Dogs are very much like humans: Some have great manners; others have none. I don’t know about you, but I’ve known dogs whose looks of harsh judgment and superiority could make even the most poorly mannered people change their ways for the better.
In my humble opinion, some types of dogs writing a manners column for wayward pups isn’t that far-fetched of a concept. I mean, not mine — mine would give advice on how to be a hooligan — but others could give “Dear Abby” a run for her money.
These are some of the advice topics dogs might ask — and how straightlaced dogs would answer them.
Why doesn’t the cat appreciate my overtures of affection? Is he even a real being?
We’re fairly certain cats are not alien species, despite evidence to the contrary. Some actually enjoy canine affection and dare seek it out; others just aren’t that into you. Unless kitty comes slinking around for cuddles, it’s best to leave this sharp-clawed, foreign four-legger alone.
Our mail carrier is particularly evil. How can I let him know I’m on to him without subjecting my owner to legal liability?
We know you’re asking yourself who creeps onto private property every day to drop off a bunch of useless papers. Odd, uniformed people deliver what is called “mail” to your owners every day except holidays and Sundays. They mean you no harm and, frankly, your angry, aggressive vibe is sketchy. Sure, do your job, but chill on this one. They sometimes carry ouchy eye spray and other dog deterrents.

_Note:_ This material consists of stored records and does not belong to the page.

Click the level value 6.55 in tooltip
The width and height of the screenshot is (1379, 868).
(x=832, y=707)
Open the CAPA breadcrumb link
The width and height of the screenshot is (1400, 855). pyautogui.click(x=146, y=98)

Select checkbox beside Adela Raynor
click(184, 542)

My person only tells me I’m a good boy once a day. How can I let her know I need more?
Sometimes a Clinger Level 5 pup finds himself matched with a Clinger Level 1 human. It doesn’t mean your hairless leader doesn’t love you; she’s just got other things going on. Simply, calmly and gently but relentlessly remind her that you need her — nudge her hand, snuggle close, give her those irresistible puppy-dog eyes our kind are known for — and she’ll shower you with the affection you need and deserve.

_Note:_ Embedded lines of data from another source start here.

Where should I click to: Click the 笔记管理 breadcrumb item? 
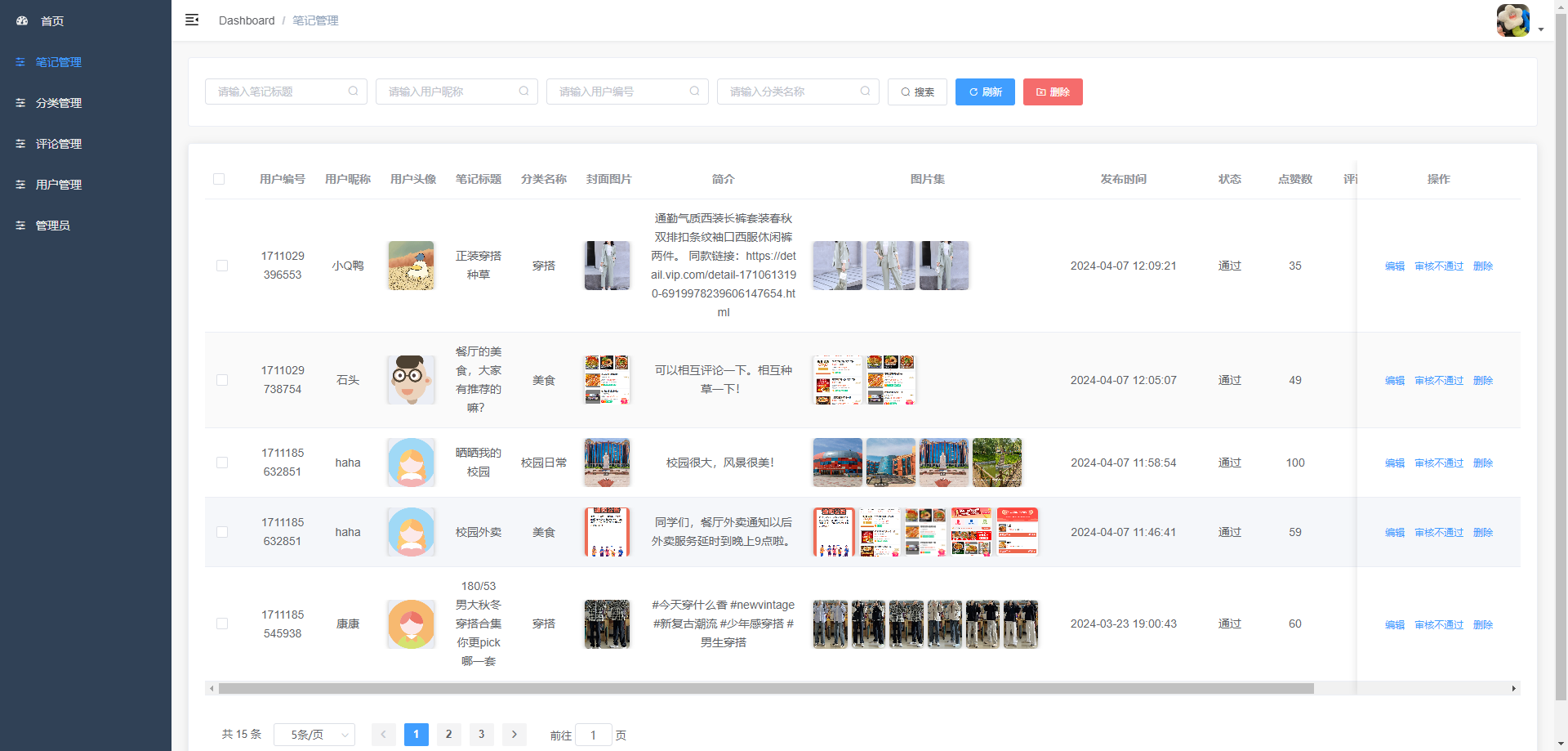click(x=315, y=20)
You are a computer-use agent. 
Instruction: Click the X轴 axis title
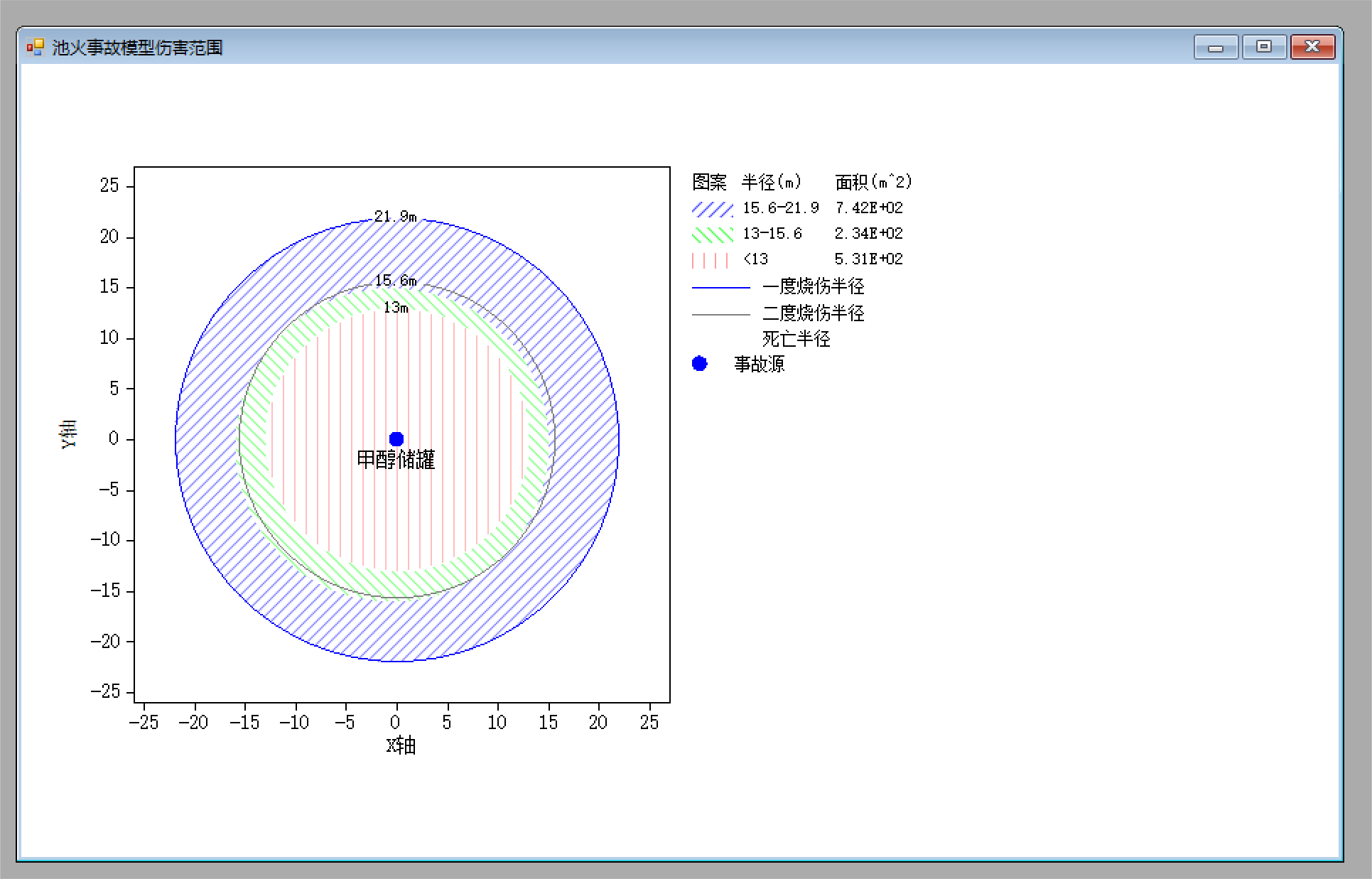(401, 745)
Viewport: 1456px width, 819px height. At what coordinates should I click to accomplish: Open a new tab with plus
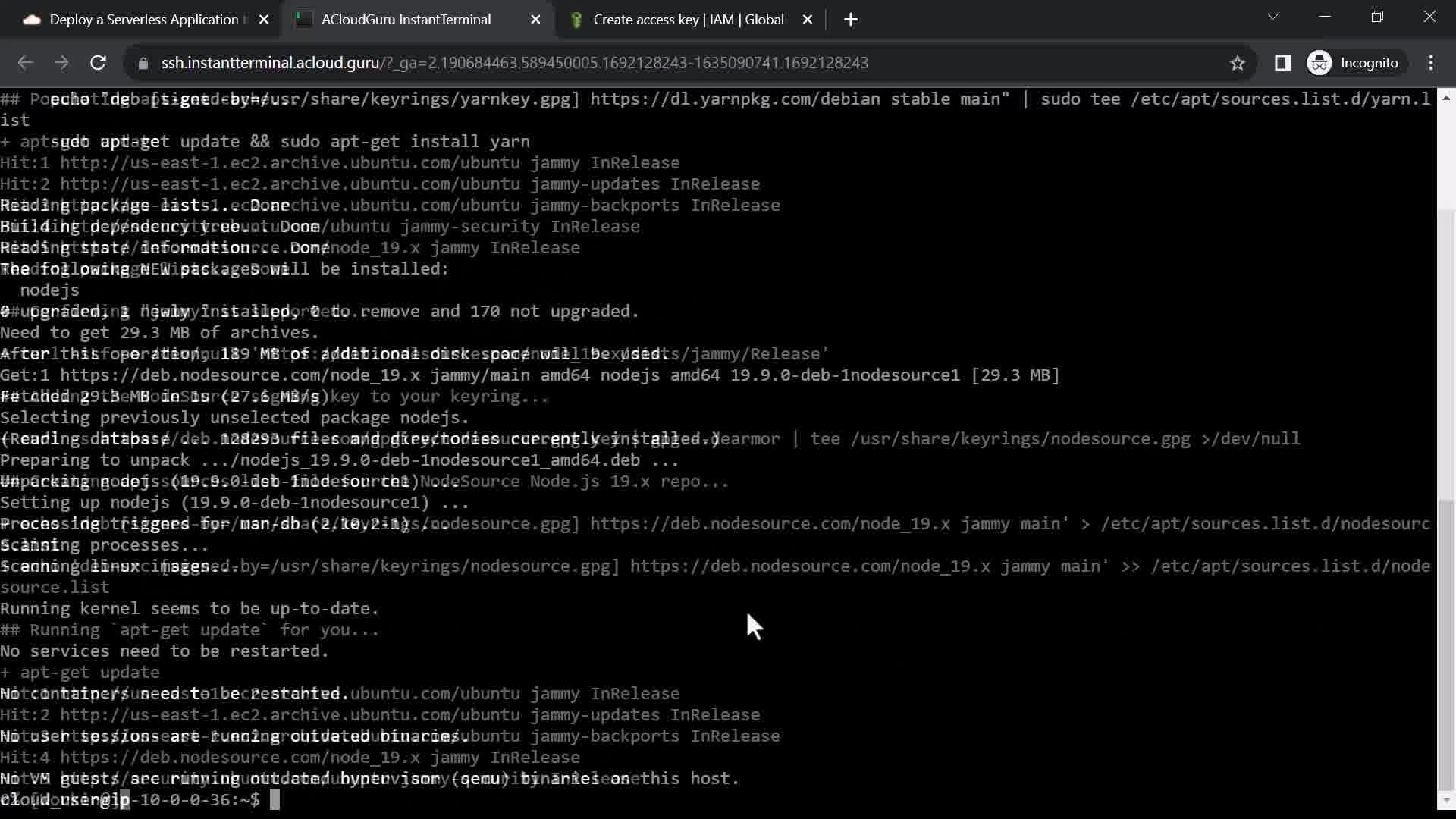point(850,20)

While walking with my person, another person yelled at me for pooping in a place that clearly smelled like I was not the first pooper to anoint that spot. What gives?
Um, humans. That’s what gives. Unfortunately, some just don’t like dogs or dogs that heed nature’s call on their lawn regardless of your owner’s responsible pickup practices. If they were that upset about it, they could post “No dogs, please” on their grassy areas. Otherwise, just know it’s them, not you. Your owner can handle the slings and arrows of the haters for you.
How inappropriate is it, really, to eat food from the counter when my owner has walked away from it? I mean, she left it there, and it goes against my canine nature to waste food!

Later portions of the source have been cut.